PyGWalker: Tableau-like exploration inside Jupyter

March 16, 2024

|repo-review

by Florian Narr

PyGWalker: Tableau-like exploration inside Jupyter

PyGWalker embeds Graphic Walker — an open-source Tableau alternative — directly into Jupyter notebooks. Pass it a DataFrame, get an interactive drag-and-drop visualization UI inline in the cell output. No server to spin up, no exports to a separate tool.

Why I starred it

The pitch is simple, but the implementation is interesting. Most notebook visualization tools are wrappers around matplotlib or plotly — you call a function, it renders a static chart. PyGWalker does something different: it ships an entire React-based BI frontend as a bundled JavaScript blob, injects it into the notebook output cell, and then maintains a two-way communication channel between the frontend and the Python kernel so that larger datasets can be queried server-side via DuckDB as you interact with the UI.

The data size detection that automatically decides whether to ship the full dataset to the browser or fall back to kernel-computed queries is the part worth looking at.

How it works

The entry point is pyg.walk(df), which constructs a PygWalker instance in pygwalker/api/pygwalker.py. The constructor checks self.data_parser.data_size against JUPYTER_BYTE_LIMIT and sets kernel_computation accordingly if you haven't specified it explicitly:

# pygwalker/api/pygwalker.py
suggest_kernel_computation = self.data_parser.data_size > JUPYTER_BYTE_LIMIT
self.kernel_computation = suggest_kernel_computation if kernel_computation is None else kernel_computation
self.origin_data_source = self.data_parser.to_records(500 if self.kernel_computation else None)

When kernel_computation=True, only 500 sample rows go to the browser for initial render. Subsequent queries from the drag-and-drop UI get translated from a JSON payload into SQL and executed via DuckDB in the kernel.

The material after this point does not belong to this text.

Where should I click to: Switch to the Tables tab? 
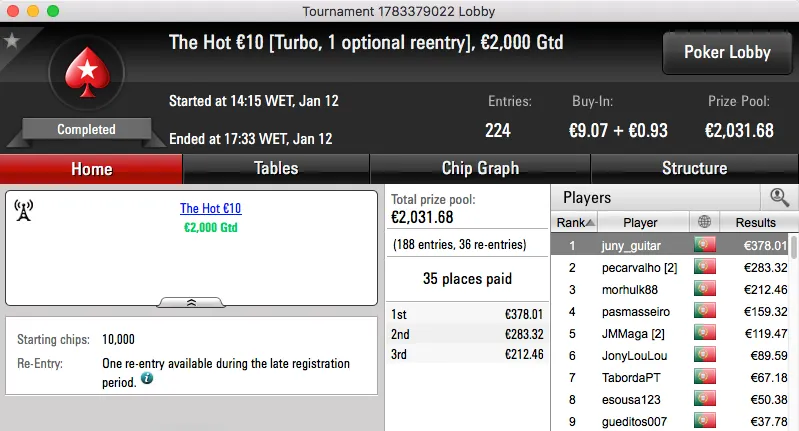[276, 168]
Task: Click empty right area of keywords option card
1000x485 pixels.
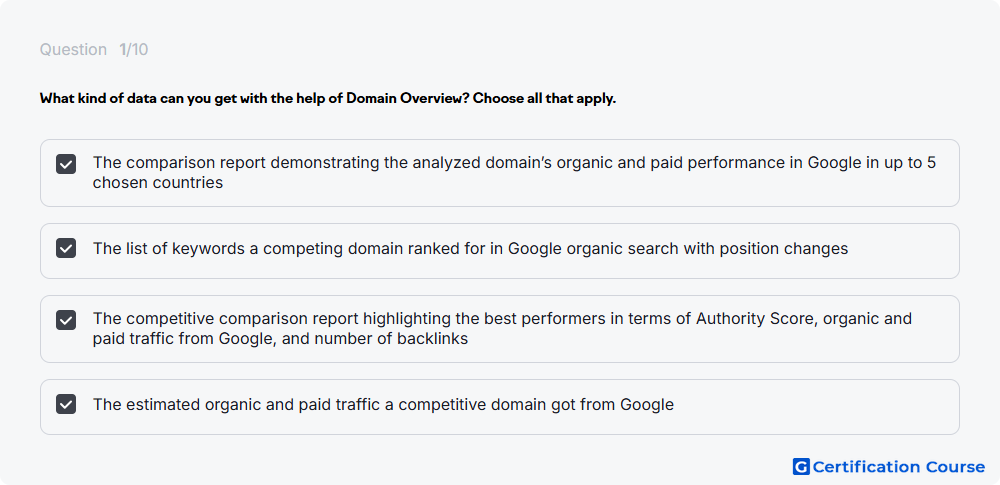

The payload-to-SQL translation is delegated to gw_dsl_parser, a separate package:

# pygwalker/utils/payload_to_sql.py
def get_sql_from_payload(table_name, payload, field_meta=None):
    from gw_dsl_parser import get_sql_from_payload as __get_sql_from_payload
    sql = __get_sql_from_payload(table_name, payload, field_meta)
    return sql

That's a thin shim. The real DSL parsing lives in gw_dsl_parser, which is published separately and not in this repo — so debugging the query translation requires going one layer deeper into a different package.

The frontend itself is bundled as pygwalker/templates/dist/pygwalker-app.iife.js and gets zlib-compressed + base64-encoded at import time in pygwalker/services/render.py:

with open(os.path.join(ROOT_DIR, 'templates', 'dist', 'pygwalker-app.iife.js'), 'r') as f:
    GWALKER_SCRIPT = f.read()
    GWALKER_SCRIPT_BASE64 = compress_data(GWALKER_SCRIPT)

The compressed script is injected into a Jinja2 template on every render. That bundle is large — this is a full React + Vega-Lite application, not a widget.

The bidirectional communication between Python kernel and the browser frontend goes through HackerCommunication in pygwalker/communications/hacker_comm.py. The name isn't marketing — it's genuinely a hack: it uses hidden ipywidgets.Text widgets as a message bus, serializing JSON into .value and using .observe() to trigger the receive handler. A Lock and a time.sleep(0.1) prevent concurrent message collisions. The comment in the source is honest about it:

def send_msg_async(self, action: str, data: Dict[str, Any], rid: Optional[str] = None):
    """
    To transmit messages through a widget,
    there will be problems during concurrency,
    because the timing of front-end rendering is not sure,
    so a sleep is temporarily added to solve it violently
    """

Five hidden Text widgets handle inbound messages (one per slot, indexed 0–4), one handles outbound. It works, and it sidesteps the need for a WebSocket server, but it's not something you'd call elegant.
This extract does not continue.